**Exercise description:**
From the entries below, return exactly the lines beginning at the one that contains "The width and height of the screenshot is (868, 1375)." and ending at the one that contains "Image resolution: width=800 pixels, height=492", both of them included, and only those lines.

(Given information begins)

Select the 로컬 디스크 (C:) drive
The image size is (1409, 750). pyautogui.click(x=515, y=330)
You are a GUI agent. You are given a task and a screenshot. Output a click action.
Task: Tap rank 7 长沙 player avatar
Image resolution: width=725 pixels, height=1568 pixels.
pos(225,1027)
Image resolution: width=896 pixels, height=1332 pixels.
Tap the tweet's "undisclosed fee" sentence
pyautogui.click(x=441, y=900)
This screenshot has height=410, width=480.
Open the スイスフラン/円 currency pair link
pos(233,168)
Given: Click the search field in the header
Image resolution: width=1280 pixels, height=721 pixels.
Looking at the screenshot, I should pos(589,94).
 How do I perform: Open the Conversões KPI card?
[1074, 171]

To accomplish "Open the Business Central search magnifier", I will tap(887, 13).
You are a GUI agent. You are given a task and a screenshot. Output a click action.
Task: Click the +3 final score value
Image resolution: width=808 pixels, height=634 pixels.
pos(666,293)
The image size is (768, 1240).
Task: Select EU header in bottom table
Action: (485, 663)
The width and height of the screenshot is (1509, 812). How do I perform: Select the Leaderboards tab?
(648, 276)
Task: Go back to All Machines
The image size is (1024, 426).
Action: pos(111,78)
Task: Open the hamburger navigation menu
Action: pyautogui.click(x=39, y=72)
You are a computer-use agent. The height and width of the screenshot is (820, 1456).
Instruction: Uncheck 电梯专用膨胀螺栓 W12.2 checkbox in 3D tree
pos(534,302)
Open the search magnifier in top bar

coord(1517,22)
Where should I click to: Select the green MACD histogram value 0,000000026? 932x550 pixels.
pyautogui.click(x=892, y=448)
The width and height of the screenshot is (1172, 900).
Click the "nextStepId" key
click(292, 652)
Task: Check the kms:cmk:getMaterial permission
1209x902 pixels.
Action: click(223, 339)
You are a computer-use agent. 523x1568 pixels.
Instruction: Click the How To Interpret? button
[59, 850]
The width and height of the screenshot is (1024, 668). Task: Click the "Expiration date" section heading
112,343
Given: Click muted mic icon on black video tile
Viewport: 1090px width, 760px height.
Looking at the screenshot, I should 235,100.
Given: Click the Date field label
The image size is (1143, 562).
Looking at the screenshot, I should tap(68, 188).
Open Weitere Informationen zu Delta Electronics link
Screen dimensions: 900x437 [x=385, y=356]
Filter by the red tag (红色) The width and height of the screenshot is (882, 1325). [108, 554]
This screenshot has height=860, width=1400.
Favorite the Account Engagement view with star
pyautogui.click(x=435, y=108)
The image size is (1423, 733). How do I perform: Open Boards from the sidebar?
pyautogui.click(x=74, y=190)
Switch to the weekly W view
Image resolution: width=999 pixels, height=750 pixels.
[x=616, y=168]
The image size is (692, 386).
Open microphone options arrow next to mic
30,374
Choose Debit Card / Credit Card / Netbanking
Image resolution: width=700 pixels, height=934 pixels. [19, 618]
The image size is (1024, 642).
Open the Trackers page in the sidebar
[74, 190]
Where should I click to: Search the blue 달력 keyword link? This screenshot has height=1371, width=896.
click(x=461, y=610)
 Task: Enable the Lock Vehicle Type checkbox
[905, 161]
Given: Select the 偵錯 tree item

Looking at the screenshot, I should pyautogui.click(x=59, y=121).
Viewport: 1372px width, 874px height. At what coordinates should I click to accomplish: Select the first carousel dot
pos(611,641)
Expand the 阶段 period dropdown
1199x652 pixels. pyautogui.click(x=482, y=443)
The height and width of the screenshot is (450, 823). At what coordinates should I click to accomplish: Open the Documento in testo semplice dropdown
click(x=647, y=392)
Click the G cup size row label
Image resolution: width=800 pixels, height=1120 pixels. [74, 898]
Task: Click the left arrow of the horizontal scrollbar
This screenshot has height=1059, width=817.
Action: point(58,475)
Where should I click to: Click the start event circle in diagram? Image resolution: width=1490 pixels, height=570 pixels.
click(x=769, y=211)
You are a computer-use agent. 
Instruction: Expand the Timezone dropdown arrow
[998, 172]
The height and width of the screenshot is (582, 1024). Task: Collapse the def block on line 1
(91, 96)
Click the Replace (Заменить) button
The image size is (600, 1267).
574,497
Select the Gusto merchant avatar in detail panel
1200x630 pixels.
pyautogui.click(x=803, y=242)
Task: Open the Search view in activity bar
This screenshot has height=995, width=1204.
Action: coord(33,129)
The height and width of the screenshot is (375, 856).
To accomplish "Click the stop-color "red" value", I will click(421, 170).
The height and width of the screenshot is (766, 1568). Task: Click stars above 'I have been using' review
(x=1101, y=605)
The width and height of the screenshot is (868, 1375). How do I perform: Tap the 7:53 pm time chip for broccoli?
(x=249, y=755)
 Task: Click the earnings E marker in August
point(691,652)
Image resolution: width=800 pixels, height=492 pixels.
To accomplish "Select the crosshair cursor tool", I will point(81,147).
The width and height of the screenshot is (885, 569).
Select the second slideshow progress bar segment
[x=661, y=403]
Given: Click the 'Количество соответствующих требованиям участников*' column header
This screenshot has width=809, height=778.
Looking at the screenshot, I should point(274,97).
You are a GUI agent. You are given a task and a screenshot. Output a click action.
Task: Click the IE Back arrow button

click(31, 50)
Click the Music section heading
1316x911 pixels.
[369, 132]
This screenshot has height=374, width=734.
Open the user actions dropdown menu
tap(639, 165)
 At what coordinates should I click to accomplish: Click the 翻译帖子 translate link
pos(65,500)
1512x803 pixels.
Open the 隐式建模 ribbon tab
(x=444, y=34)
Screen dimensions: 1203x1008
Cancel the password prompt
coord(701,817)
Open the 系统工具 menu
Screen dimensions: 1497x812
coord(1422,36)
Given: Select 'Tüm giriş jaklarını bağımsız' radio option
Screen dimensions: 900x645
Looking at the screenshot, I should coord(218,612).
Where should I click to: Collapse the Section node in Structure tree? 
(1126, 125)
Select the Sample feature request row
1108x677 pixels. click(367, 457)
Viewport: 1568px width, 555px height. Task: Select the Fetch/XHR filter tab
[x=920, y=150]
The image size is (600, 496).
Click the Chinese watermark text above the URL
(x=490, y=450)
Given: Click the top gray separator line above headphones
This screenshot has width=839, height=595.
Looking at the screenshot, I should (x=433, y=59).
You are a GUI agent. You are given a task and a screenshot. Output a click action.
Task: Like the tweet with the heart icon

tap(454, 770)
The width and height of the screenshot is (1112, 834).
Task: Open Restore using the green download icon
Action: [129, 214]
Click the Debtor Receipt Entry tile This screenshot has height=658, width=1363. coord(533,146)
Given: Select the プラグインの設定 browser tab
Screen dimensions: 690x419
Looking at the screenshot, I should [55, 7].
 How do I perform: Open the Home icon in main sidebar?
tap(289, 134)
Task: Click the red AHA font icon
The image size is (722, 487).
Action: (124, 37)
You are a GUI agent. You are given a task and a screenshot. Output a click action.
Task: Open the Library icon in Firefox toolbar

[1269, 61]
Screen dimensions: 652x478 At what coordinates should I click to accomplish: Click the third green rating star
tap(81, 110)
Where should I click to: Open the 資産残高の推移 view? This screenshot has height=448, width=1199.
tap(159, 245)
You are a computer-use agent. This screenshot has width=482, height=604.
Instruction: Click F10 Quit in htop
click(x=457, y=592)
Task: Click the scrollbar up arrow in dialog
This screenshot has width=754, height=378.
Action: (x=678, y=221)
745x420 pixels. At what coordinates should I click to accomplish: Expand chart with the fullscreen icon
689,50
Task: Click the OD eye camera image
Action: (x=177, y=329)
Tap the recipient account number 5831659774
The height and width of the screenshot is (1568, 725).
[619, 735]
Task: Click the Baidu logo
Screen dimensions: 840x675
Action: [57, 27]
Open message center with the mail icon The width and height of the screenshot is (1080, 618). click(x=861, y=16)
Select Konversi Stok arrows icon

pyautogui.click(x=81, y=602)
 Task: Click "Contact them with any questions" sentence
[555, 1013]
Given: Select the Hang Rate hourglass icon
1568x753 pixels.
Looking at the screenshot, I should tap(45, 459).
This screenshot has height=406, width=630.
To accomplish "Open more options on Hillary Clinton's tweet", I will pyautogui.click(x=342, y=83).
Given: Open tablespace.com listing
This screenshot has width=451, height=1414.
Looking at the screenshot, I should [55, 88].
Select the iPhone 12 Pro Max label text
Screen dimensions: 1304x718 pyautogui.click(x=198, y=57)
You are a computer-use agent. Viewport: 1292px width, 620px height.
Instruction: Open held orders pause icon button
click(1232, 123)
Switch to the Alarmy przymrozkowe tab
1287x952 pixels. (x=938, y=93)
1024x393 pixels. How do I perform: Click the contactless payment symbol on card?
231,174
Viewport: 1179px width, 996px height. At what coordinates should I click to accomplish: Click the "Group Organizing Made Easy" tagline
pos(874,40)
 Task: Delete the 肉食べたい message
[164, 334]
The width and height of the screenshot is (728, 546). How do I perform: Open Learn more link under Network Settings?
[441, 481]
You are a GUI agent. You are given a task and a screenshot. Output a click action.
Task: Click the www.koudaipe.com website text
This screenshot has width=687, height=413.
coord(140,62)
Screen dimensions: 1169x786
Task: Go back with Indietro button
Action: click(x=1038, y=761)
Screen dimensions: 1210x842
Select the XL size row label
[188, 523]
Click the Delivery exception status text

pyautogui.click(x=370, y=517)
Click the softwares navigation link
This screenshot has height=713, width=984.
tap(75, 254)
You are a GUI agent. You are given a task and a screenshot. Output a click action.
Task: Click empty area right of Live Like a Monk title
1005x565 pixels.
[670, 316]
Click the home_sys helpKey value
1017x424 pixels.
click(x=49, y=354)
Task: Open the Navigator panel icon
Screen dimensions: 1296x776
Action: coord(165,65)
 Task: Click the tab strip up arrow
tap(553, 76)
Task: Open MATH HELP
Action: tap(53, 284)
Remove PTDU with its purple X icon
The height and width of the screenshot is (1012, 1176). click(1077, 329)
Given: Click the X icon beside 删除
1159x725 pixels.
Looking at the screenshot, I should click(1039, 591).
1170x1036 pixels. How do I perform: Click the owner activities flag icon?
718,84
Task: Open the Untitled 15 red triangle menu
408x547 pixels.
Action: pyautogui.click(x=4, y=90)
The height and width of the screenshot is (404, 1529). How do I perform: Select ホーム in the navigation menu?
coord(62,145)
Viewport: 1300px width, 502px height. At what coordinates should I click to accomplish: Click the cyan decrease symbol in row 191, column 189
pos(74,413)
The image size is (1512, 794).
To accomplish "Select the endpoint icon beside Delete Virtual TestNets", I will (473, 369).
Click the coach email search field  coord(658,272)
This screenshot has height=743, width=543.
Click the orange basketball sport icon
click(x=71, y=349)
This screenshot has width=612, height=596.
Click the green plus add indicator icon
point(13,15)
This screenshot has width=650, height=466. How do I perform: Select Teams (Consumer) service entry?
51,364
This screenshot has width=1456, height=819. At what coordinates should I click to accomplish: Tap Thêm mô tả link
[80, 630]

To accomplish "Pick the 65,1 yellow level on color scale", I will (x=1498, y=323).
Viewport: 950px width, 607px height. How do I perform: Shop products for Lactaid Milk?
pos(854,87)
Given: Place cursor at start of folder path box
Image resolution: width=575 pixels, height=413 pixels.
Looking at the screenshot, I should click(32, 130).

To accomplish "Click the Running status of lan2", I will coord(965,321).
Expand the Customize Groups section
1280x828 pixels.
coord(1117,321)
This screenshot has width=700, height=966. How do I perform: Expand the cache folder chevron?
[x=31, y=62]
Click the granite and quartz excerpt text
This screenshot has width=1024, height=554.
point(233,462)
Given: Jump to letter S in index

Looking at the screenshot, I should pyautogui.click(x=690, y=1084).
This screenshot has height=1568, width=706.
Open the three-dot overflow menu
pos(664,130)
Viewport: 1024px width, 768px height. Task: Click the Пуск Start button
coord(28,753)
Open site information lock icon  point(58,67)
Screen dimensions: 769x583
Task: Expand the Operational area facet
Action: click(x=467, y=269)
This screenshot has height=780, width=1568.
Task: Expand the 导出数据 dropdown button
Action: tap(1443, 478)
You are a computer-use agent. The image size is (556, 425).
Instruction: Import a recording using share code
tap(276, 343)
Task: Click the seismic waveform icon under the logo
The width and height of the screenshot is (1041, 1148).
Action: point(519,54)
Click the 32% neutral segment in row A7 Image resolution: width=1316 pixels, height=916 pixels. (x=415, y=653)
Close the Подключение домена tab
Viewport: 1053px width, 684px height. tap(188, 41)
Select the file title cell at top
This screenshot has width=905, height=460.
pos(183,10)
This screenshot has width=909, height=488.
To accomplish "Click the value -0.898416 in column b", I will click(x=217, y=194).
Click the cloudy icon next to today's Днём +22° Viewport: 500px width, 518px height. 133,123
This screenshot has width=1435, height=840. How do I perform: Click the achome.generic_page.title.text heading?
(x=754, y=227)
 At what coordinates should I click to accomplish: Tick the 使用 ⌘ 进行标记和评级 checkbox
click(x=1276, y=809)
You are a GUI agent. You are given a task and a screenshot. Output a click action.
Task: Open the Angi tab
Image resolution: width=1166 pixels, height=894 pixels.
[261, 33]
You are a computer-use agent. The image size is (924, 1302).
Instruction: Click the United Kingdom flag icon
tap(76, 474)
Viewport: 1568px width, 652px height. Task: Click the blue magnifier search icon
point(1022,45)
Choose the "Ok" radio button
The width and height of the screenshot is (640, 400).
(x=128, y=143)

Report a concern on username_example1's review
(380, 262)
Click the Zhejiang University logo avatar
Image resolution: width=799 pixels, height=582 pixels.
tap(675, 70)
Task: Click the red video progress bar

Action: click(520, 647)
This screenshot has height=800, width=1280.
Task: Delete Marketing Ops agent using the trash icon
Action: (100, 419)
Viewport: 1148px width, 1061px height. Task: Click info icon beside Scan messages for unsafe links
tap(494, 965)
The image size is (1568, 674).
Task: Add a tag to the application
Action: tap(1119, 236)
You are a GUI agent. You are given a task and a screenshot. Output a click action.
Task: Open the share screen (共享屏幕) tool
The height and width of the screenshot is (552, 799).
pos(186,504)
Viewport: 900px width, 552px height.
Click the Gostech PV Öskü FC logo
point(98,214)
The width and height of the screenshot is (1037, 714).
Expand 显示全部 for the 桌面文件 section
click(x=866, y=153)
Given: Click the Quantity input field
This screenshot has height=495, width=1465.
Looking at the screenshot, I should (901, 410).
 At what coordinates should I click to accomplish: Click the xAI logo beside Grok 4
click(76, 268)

(Given information ends)

**Reply:**
The width and height of the screenshot is (868, 1375). How do I perform: Tap the 7:53 pm time chip for broccoli?
(x=249, y=755)
 Task: Click the earnings E marker in August
point(691,652)
Image resolution: width=800 pixels, height=492 pixels.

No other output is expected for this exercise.